I like this because it is something that most educators can do and have access to. They are very common and fairly inexpensive. I also liked this because I think that these things would help all students not just ESL students.

Chapter 7 Teaching Difficult Academic Material

In this chapter there is a section titled Give us time to think, to draft, to revise. One student says that she was told “Hand it in and we’ll sit down with you and we can work on it.”
I really like this because I believe that writing is a process that may never actually stop. Every thing can be improved upon so the concept of a final draft, to me, is only for the sake of a deadline. I think that as long as students are learning a making progress they should be able to revise their writing.

Chapter 6 Motivation and Boredom

My favorite part of this chapter was a story. A student asked a question that was not directly pertinent to the lesson. Rather than ignoring it the teacher said that they would talk about it another time. I would assume that the class did not believe that the question would be addressed because the students were surprised when the teacher came in the next day with an entire lesson planned around the previously asked question.
This really stood out to me because I believe that it is ok and necessary for little side tracks like that to happen. I like that the teacher didn’t go on a tangent that day but stuck to what was planned; however she did make room in her curriculum for it. I think that students should feel that if they ask a question it will get answered. I also think that they should feel the questions they ask are important.

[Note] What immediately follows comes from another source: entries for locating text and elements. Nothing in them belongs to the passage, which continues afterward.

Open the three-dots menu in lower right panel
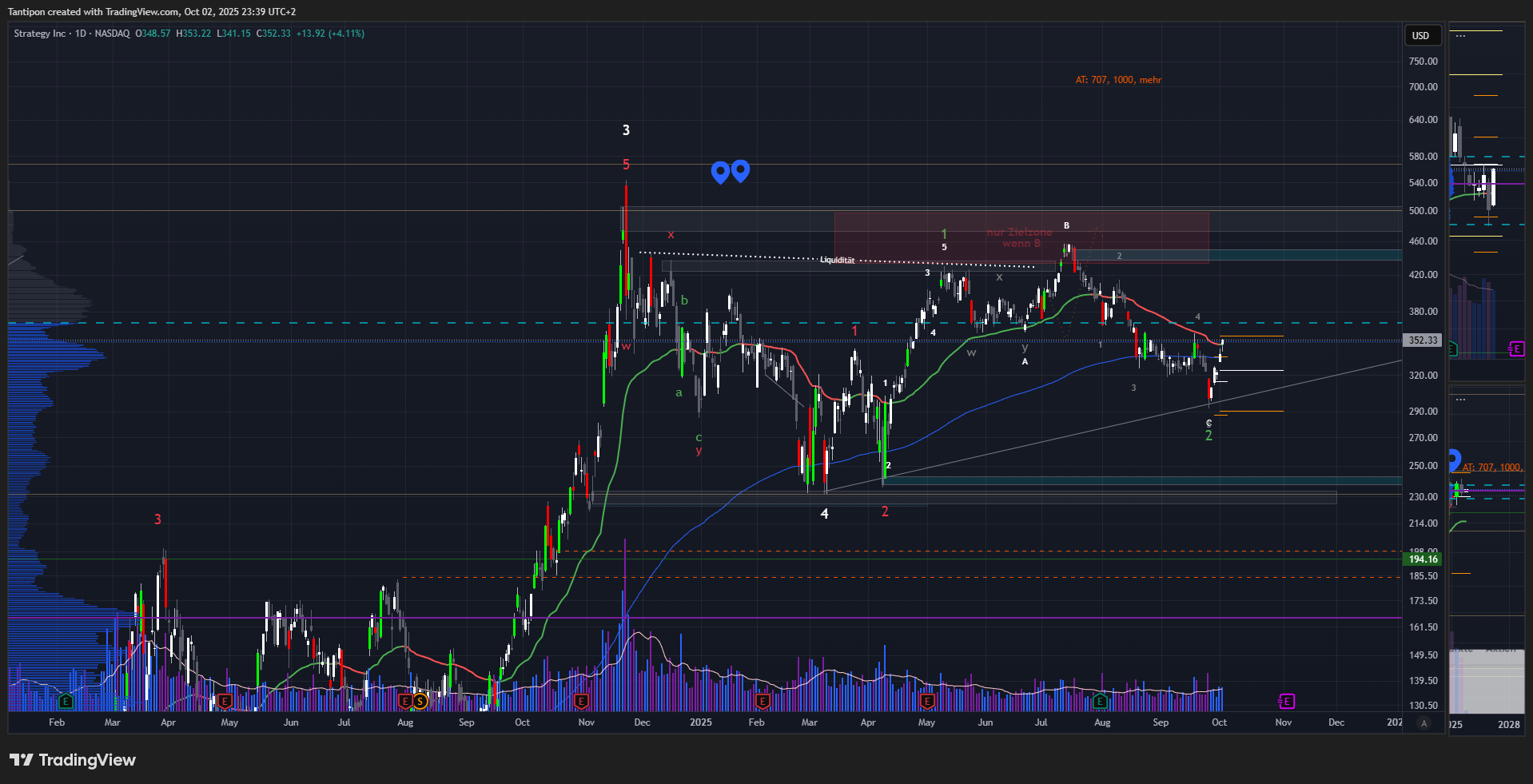 tap(1461, 399)
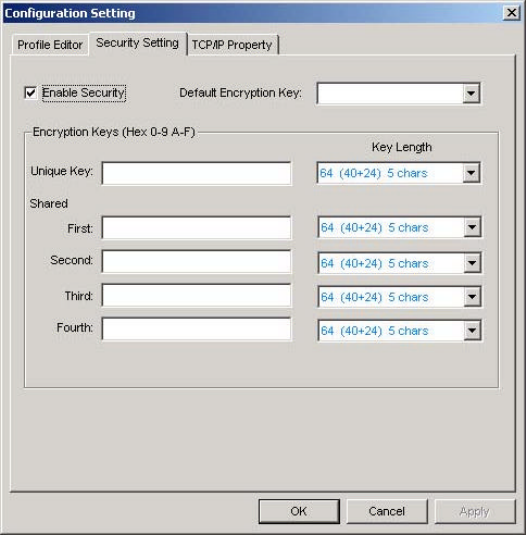Click the Enable Security label text

click(84, 93)
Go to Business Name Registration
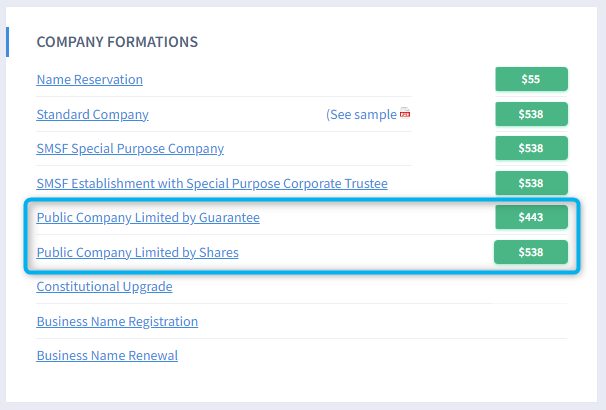 pos(117,321)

Chapter 5 Teaching to the Individual, Working with the Group

This chapter is all about group work. One idea presented is to let the students pick what group they are going to work in, especially if “outside” work is expected.
I completely agree with this. I think that the dynamics of group work are complicated and are further complicated when teachers expect students to work outside of school. What if students live on opposite sides of town? What if students have obligations and responsibilities after school such as work, sports, or babysitting a sibling? I think that group projects certainly have their place in education but I also think that they should be well planned and carefully thought out by the teacher prior to being assigned.